• _What you are asked to do_:
Copy the items from the line containing "is (406, 777)." through the line containing "tap(301, 288)", leaving out the pictures.

──────── Data records

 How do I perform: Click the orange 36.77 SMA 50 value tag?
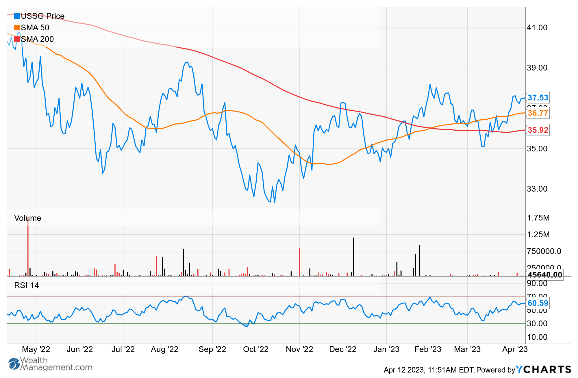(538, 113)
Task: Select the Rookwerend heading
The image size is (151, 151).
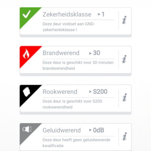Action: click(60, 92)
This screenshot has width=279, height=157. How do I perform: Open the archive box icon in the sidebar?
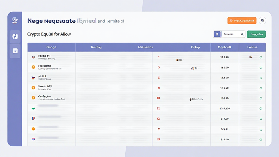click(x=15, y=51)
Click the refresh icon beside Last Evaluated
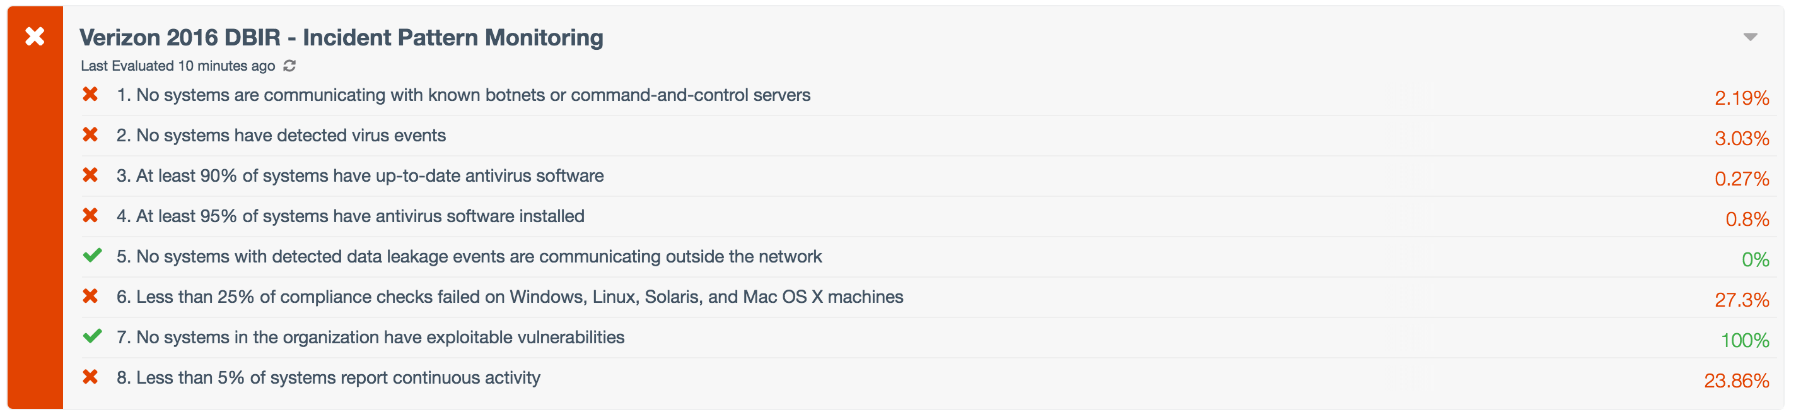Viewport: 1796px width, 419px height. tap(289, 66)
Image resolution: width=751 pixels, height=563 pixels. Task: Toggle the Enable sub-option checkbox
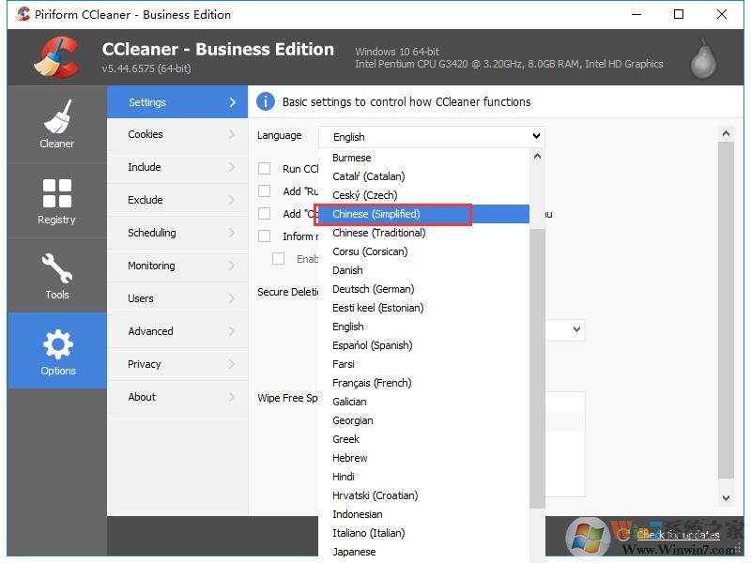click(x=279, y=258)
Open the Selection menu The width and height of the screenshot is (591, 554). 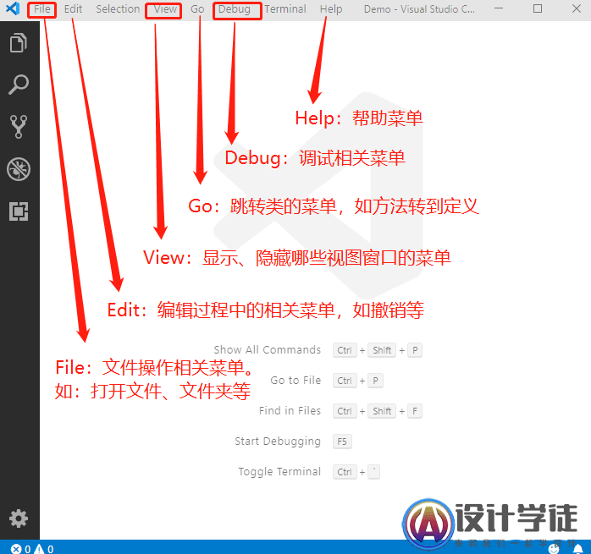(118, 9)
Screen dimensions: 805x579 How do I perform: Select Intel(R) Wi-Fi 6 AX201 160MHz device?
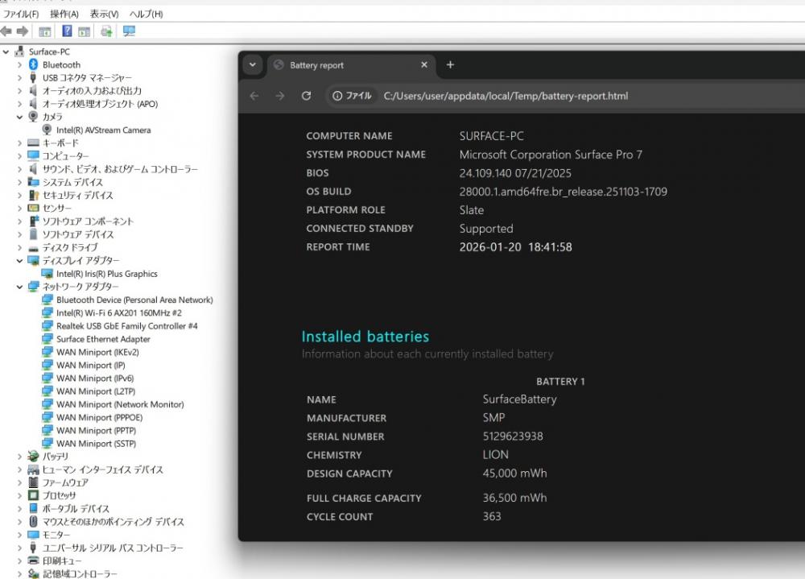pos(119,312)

────────────────
──────── Data records

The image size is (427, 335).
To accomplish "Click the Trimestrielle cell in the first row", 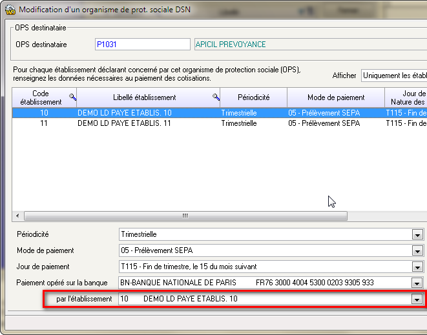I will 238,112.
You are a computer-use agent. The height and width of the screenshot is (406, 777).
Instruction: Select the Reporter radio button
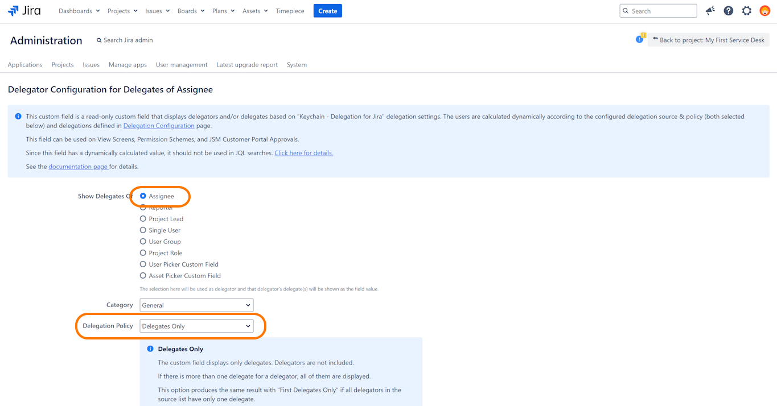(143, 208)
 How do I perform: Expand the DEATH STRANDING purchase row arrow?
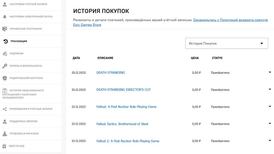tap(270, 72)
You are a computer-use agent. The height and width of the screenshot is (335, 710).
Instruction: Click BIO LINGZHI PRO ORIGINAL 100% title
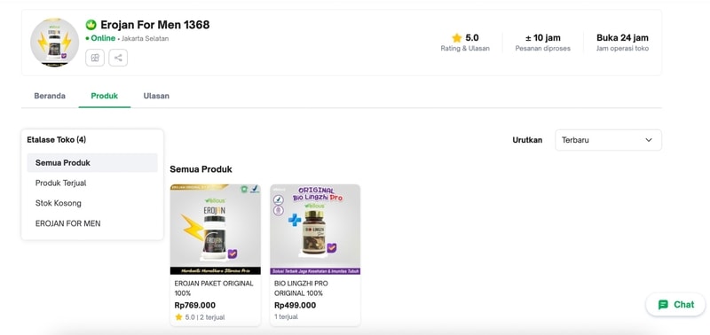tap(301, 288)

────────────────
──────── Data records

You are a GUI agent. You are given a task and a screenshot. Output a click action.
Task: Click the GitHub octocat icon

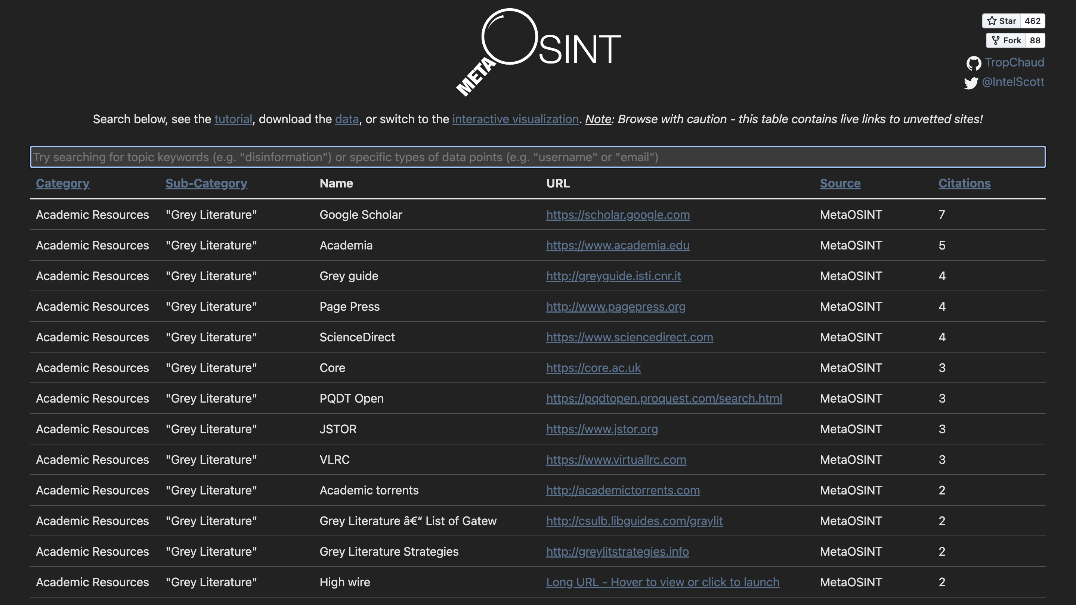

────────────────

• _Answer to the task_:
You are a computer-use agent. The height and width of the screenshot is (406, 777).
Instruction: Select the Reporter radio button
(143, 208)
 How do I perform: Expand the DEATH STRANDING purchase row arrow?
tap(270, 72)
You are a computer-use agent. The height and width of the screenshot is (335, 710).
Instruction: Click BIO LINGZHI PRO ORIGINAL 100% title
tap(301, 288)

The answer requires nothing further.